(WRITTEN TASK): Reproduce the stretch of the Appointments Clause remedies text from "In Part I, I" through "the Special Prosecutor.".

(SELECTED TEXT):

--- Begin ---

In Part I, I summarized Judge Cannon’s opinion and laid out my first proposition.  In Part II, I addressed Judge Cannon’s opinions on its own terms, elaborating my second and third propositions.  In this part, I will outline a more flexible approach to remedying Appointment Clause violations and apply it to the alleged unconstitutional appointment of the Special Prosecutor.

General Thoughts on Remedies

Fashioning an appropriate remedy for Appointments Clause violations should involve recognition of competing imperatives: (1) providing incentives to raise Appointments Clause claims[1] and (2) minimizing harm resulting from judicial efforts to remedy the constitutional violation.  Judge Cannon focused on the former, without mentioning the latter.

At first blush, Judge Cannon’s curt dismissal of Office of United States Trustee v. John Q. Hammons Fall 2006, LLC, ––– U.S. ––––, 144 S. Ct. 1588, 1595 (2024) seems quite appropriate.  Remedying Equal Protection Clause challenges, by deciding whether to “level up” or “level down” disparate entitlements presents a distinctly different inquiry than remedying violations of constitutional provisions that bar certain actions entirely apart from any concerns about equality.[2]  Moreover, in addressing statutes that transgress constitutional boundaries, legislative intent, i.e., what Congress would have done had it been apprised of the constitutional deficiency, has long been considered critical.[3]  In addition, the constitutional violation here seems more momentous than that in Harms LLC, a short lived and quite small non-uniformity in bankruptcy fees.

--- End ---

(DATA LISTING):

--- Begin ---

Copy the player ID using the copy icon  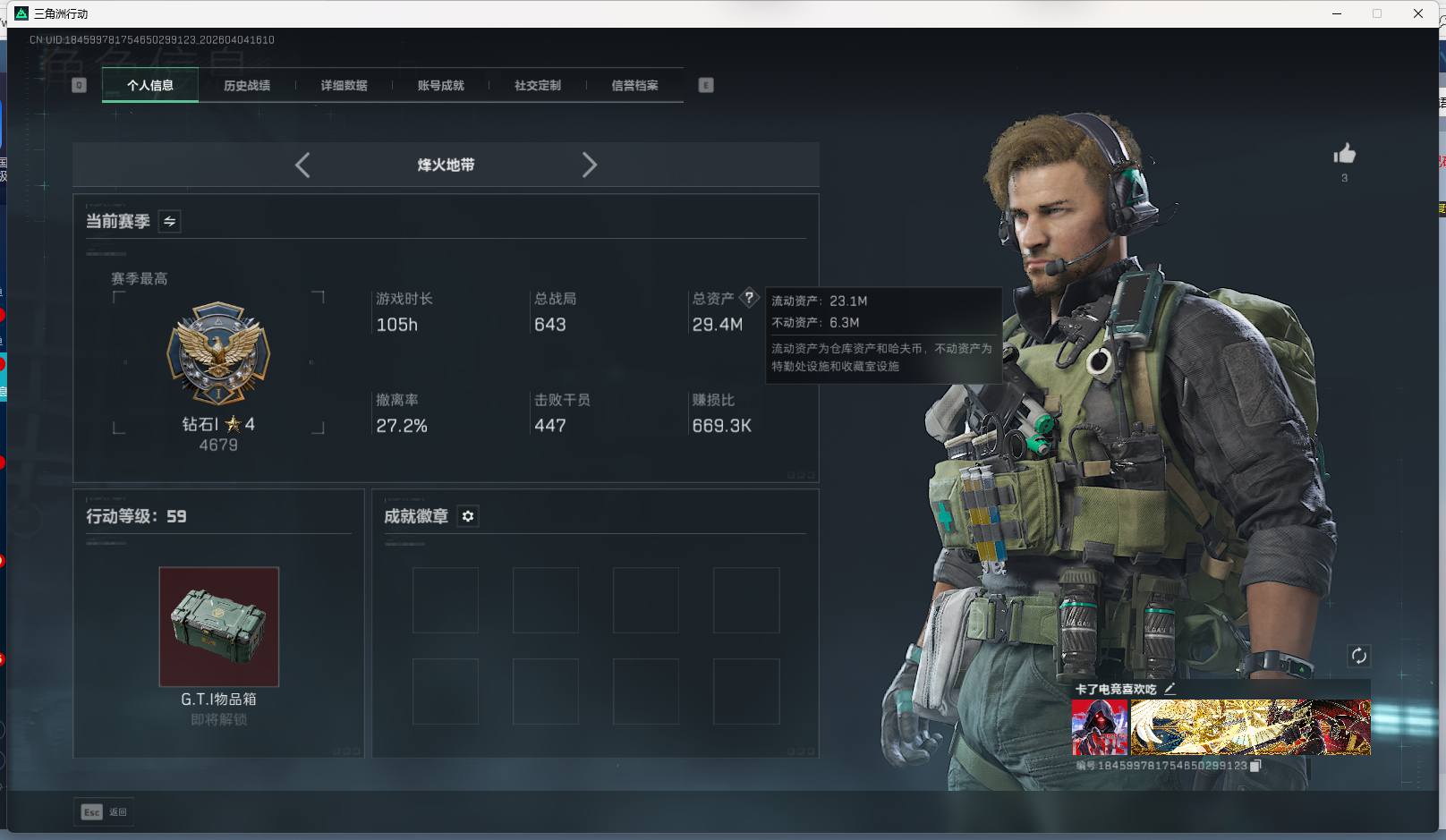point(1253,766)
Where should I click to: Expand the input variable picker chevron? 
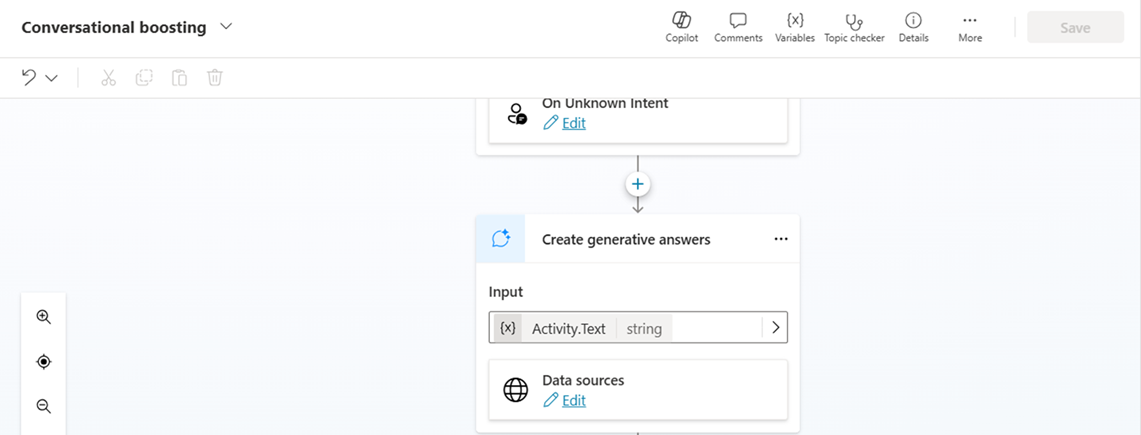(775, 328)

--- End ---
--- Begin ---

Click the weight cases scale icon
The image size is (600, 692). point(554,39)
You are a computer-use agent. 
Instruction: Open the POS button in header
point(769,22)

--- End ---

(RESPONSE TO THE TASK):
In Part I, I summarized Judge Cannon’s opinion and laid out my first proposition.  In Part II, I addressed Judge Cannon’s opinions on its own terms, elaborating my second and third propositions.  In this part, I will outline a more flexible approach to remedying Appointment Clause violations and apply it to the alleged unconstitutional appointment of the Special Prosecutor.